List every line in the records below that contains the word "green".

--------

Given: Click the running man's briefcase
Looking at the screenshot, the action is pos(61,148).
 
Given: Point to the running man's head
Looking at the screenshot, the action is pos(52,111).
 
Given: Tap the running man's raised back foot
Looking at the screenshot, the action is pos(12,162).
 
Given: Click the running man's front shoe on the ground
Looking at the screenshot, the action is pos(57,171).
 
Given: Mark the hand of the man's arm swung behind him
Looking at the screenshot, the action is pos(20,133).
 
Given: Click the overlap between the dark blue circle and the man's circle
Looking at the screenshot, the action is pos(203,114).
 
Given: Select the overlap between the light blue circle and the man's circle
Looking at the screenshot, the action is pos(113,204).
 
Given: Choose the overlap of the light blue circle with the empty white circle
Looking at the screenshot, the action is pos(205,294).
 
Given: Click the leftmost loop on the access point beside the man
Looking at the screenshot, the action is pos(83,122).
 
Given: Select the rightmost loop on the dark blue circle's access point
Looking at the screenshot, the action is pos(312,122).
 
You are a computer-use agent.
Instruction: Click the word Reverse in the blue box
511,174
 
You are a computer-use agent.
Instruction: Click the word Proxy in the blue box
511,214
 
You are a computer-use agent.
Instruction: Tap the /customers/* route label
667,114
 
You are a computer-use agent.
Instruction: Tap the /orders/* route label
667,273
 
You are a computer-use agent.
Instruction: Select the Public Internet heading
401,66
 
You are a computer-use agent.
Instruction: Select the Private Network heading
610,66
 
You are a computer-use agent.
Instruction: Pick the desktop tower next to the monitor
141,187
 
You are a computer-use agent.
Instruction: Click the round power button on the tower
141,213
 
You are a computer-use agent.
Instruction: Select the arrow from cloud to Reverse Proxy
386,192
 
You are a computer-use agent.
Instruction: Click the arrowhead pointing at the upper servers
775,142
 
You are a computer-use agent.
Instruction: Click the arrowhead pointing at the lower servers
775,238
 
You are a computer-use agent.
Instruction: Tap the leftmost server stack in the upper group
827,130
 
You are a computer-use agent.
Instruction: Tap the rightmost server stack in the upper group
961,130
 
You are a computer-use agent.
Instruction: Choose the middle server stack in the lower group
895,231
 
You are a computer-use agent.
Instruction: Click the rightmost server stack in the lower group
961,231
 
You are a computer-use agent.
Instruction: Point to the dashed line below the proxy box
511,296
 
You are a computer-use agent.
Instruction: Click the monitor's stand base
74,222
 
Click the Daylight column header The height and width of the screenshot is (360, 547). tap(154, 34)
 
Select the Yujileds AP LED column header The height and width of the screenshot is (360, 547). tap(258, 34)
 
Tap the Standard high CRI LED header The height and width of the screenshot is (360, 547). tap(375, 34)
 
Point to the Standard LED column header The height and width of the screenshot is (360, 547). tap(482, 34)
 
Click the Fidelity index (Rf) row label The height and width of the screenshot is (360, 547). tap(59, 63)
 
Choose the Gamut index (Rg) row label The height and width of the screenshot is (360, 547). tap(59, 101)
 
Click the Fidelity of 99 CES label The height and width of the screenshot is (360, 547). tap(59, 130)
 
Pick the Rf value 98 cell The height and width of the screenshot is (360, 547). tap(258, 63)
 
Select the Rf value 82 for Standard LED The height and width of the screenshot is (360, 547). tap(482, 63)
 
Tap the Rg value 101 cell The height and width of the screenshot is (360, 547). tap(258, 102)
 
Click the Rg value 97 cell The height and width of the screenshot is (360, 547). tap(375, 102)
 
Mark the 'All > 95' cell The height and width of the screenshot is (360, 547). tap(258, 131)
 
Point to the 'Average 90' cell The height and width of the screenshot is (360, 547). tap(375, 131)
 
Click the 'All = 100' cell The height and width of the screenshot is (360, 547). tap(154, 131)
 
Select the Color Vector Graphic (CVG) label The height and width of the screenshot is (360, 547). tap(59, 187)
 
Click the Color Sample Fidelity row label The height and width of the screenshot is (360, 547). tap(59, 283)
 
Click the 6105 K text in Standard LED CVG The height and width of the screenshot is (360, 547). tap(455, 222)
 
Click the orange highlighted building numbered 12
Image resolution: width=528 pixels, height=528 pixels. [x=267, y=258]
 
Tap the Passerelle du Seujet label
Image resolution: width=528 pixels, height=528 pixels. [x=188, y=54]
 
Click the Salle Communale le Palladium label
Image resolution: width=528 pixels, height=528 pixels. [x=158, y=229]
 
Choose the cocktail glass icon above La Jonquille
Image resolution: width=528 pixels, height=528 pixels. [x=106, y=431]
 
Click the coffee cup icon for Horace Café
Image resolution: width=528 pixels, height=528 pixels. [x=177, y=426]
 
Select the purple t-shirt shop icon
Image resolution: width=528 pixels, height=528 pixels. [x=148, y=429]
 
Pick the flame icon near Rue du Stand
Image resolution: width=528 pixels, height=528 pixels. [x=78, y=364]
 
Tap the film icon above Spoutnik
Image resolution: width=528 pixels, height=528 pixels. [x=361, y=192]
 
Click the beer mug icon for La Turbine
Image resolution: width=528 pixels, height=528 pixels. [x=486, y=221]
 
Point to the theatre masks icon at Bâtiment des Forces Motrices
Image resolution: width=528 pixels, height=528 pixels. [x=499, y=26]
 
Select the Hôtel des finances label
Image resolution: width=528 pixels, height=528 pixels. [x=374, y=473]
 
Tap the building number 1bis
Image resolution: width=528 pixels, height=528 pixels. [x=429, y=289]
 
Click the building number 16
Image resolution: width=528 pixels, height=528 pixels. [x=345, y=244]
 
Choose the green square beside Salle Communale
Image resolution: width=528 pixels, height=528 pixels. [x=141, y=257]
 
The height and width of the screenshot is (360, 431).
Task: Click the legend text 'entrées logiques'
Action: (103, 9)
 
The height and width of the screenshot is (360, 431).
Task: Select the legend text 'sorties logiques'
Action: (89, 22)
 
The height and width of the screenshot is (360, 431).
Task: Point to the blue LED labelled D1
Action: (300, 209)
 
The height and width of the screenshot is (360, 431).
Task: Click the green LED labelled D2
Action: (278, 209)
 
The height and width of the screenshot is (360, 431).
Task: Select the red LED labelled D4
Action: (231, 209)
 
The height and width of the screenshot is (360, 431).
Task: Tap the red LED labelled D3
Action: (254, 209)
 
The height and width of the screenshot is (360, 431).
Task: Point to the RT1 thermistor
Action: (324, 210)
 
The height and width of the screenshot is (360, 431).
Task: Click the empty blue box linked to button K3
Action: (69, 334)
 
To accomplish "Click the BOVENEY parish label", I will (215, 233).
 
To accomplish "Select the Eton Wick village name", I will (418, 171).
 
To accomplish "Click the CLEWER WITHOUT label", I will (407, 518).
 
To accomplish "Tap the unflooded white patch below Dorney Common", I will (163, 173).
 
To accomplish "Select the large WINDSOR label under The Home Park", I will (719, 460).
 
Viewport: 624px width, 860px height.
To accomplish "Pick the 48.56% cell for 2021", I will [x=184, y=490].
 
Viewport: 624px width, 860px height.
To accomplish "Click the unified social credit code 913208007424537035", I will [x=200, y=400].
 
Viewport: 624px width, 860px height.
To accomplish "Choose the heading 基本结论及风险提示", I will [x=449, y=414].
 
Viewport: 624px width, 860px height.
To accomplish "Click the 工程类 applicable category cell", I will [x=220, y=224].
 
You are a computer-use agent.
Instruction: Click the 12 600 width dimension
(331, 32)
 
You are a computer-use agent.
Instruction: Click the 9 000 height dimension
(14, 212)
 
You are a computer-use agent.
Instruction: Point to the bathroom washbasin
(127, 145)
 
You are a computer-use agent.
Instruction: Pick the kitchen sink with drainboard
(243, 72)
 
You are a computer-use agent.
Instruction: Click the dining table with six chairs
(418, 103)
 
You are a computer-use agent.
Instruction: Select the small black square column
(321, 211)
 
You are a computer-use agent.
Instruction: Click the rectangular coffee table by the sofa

--------

**Output for this task**
Choose the green square beside Salle Communale
Task: Click the green LED labelled D2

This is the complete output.